The newsletter exists to occupy the space between "dolphins have names" headlines and primary literature that assumes you have a background in acoustics signal processing.
The editorial angle
This is not a neutral aggregation service. Every issue has a point of view. When a study is being overhyped, I say so. When a finding is genuinely significant and underreported, I explain why. When two results are in tension with each other, I work through what that actually means rather than treating them as separate stories.
I'm also willing to engage with the philosophical dimension. Questions about what cetacean communication research implies for animal consciousness, for cognition more broadly, and for how we should think about non-human minds — these aren't separable from the science. They're part of why the science matters.
What I try not to do: moralize without substance, project human frameworks onto animal behavior without flagging it, or treat accessibility as an excuse for imprecision.
Format
One email per week, roughly 800 words.

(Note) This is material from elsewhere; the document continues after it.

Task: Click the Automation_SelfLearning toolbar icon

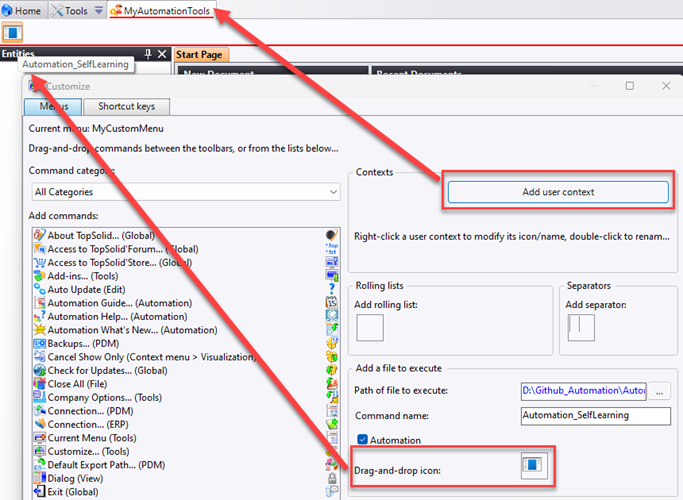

Usually two or three items — a recent paper or preprint, a development in the AI/bioacoustics space, and something from adjacent fields (comparative cognition, philosophy of mind, conservation policy) when it's relevant.

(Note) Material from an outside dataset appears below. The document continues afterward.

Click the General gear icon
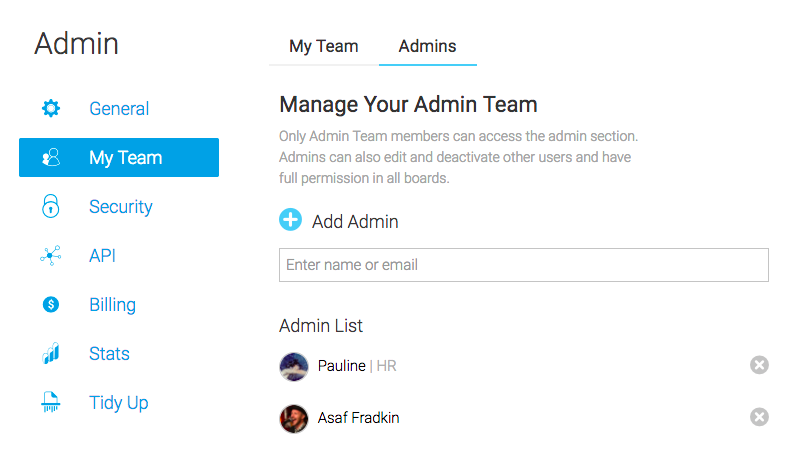The height and width of the screenshot is (453, 811). 51,109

The free tier gets every issue. After eight weeks of public archive, full back issues become paid-only at $8/month. University departments and graduate researchers can request free institutional access — no strings attached.
The name
"Dolphin singularity" is a half-serious term for the threshold moment when AI-assisted translation of cetacean communication becomes genuinely bidirectional — when we stop just classifying dolphin sounds and start being able to respond in kind. That moment may be closer than it sounds, or it may be further than current hype suggests. Either way, tracking the path toward it is interesting.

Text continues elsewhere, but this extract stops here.